# Enneagram and MBTI type correlation - do you fit?



## suicidal_orange (May 6, 2010)

Acording to "The theory of the Enneagram" (a book by Don Riso and Russ Hudson) the eight Jungian types correspond with Enneagram types and I am wondering how well this holds up with the members here. The suggested matches are:

Te - 1
Fe - 2
Ni - 4
Ti - 5
Fi - 6
Se - 7
Ne - 8
Si - 9

So does your primary or secondary function match or are you a 3 (yes, you're automatically special :laughing or do you not fit these correlations at all?


----------



## madhatter (May 30, 2010)

I'm a 9w8. So it goes without saying that I don't fit Riso and Hudson's correlations, haha. From what I've observed, there's no exact correlation between the two systems, so I question Riso and Hudson's supposition. Is there any explanation in their book on how they came to that conclusion?


----------



## Surreal Snake (Nov 17, 2009)

They are two completely different systems.They were never meant to be compared i think.


----------



## madhatter (May 30, 2010)

I think the correlations should come at an individual basis. Personally, I can see how 9 correlates to my ISTP. However, complications ensue when one tries to streamline and generalize the process, because we're all individuals, and we're not going to fit in the box; i.e. all 9s are Fs, etc.


----------



## Functianalyst (Jul 23, 2009)

madhatter said:


> I'm a 9w8. So it goes without saying that I don't fit Riso and Hudson's correlations, haha. From what I've observed, there's no exact correlation between the two systems, so I question Riso and Hudson's supposition. Is there any explanation in their book on how they came to that conclusion?

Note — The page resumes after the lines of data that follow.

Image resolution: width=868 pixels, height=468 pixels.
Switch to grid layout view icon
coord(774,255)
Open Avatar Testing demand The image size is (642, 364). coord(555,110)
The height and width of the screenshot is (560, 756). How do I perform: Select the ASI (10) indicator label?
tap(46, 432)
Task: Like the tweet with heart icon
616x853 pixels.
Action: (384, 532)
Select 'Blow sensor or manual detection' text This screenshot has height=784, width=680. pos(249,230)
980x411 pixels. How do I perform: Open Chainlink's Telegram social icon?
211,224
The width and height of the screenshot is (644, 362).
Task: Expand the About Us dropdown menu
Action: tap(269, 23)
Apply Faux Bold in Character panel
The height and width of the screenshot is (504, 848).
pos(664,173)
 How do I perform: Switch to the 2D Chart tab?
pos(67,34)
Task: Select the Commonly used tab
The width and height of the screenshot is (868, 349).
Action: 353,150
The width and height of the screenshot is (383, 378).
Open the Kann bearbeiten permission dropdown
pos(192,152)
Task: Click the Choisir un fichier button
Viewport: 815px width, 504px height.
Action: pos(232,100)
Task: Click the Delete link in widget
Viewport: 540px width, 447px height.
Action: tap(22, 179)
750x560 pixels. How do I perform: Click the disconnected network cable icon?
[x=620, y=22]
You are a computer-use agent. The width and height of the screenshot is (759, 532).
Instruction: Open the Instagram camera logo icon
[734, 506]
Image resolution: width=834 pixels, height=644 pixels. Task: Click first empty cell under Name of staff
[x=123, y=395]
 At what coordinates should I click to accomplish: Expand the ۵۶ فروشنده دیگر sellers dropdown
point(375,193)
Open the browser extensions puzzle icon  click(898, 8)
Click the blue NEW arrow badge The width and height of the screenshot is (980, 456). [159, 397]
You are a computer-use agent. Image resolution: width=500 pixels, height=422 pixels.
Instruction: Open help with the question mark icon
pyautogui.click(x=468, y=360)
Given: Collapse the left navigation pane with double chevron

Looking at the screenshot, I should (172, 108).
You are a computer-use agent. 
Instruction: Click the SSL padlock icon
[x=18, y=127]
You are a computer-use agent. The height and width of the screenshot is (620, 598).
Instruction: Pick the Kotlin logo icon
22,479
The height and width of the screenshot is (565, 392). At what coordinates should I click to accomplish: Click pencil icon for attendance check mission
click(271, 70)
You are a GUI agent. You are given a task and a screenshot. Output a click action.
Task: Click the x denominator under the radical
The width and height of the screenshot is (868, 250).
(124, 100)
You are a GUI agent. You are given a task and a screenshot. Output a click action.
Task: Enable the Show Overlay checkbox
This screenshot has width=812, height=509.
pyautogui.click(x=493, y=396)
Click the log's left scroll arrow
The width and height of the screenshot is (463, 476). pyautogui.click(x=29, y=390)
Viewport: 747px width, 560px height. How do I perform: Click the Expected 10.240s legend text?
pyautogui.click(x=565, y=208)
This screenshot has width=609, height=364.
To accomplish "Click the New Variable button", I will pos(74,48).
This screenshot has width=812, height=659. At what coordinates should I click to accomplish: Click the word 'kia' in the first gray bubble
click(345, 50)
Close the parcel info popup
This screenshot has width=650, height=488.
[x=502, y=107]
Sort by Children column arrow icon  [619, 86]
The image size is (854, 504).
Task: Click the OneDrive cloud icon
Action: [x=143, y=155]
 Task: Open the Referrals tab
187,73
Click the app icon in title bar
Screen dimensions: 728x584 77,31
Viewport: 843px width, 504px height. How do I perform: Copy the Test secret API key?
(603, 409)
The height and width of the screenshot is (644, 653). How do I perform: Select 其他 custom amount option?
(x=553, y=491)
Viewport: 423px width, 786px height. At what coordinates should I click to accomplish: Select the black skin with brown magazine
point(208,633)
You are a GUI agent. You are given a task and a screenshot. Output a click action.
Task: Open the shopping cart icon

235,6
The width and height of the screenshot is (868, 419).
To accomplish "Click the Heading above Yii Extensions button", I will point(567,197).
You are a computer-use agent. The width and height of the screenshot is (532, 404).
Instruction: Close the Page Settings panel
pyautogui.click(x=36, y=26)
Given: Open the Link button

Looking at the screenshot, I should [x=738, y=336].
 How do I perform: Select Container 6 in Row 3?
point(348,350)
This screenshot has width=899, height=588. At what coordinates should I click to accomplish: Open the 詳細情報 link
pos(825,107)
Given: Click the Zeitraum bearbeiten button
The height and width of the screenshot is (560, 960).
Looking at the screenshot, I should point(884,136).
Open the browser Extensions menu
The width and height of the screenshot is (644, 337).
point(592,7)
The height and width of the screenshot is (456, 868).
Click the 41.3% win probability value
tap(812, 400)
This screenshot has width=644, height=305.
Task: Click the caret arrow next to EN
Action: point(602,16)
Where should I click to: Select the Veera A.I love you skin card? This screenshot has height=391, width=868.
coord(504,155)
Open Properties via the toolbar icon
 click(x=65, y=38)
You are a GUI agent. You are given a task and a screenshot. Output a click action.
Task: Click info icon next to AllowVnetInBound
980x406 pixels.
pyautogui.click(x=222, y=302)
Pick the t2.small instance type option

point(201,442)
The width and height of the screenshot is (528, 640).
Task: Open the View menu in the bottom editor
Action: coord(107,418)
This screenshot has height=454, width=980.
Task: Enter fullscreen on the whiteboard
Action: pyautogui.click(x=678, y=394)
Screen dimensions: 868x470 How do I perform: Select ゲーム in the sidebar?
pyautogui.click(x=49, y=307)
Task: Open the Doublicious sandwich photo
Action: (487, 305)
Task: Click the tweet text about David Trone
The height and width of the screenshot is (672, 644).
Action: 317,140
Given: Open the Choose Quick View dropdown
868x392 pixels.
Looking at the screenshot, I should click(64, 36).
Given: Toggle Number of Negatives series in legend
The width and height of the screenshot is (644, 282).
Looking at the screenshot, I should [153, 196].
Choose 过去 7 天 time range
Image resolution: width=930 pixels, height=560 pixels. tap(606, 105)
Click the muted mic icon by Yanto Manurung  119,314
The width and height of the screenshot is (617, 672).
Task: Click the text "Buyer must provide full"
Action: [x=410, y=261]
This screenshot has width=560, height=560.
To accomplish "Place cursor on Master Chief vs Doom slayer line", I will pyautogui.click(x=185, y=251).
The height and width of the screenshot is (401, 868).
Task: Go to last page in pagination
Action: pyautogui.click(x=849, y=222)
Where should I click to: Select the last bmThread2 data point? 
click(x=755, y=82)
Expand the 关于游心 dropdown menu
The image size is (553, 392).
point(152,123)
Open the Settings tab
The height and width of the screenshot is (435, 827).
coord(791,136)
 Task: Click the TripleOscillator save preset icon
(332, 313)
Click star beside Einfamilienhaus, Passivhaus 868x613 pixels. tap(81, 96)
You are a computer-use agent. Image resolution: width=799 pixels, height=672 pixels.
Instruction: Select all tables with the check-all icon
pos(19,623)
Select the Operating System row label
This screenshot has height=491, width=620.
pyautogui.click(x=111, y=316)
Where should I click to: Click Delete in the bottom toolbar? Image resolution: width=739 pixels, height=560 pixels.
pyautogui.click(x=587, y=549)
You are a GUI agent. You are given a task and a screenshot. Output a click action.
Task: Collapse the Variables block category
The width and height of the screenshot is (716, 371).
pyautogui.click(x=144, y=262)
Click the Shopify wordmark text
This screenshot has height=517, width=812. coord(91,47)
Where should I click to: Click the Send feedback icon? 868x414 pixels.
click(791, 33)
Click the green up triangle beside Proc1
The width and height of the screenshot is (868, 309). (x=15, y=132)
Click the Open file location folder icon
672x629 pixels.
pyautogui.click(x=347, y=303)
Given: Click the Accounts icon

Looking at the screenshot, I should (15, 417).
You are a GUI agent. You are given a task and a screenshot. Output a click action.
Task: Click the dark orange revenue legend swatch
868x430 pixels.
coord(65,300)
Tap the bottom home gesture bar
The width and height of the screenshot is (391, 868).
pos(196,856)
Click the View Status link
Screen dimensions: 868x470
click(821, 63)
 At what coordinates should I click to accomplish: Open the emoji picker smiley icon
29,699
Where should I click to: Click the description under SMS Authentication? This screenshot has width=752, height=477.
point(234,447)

I am 9w8 as well. Jung's cognitive functions are too specific for the enneagram. At best they may match somewhat with MBTI. My understanding from R&H, the correlations are:

1 = XXXJ
2 = EXFX
3 = EXXJ
4 = IXFX
5 = IXTX 
6 = EVERY TYPE
7 = EXXP
8 = EXTX
9 = IXXP


----------



## suicidal_orange (May 6, 2010)

madhatter said:


> I'm a 9w8. So it goes without saying that I don't fit Riso and Hudson's correlations, haha. From what I've observed, there's no exact correlation between the two systems, so I question Riso and Hudson's supposition. Is there any explanation in their book on how they came to that conclusion?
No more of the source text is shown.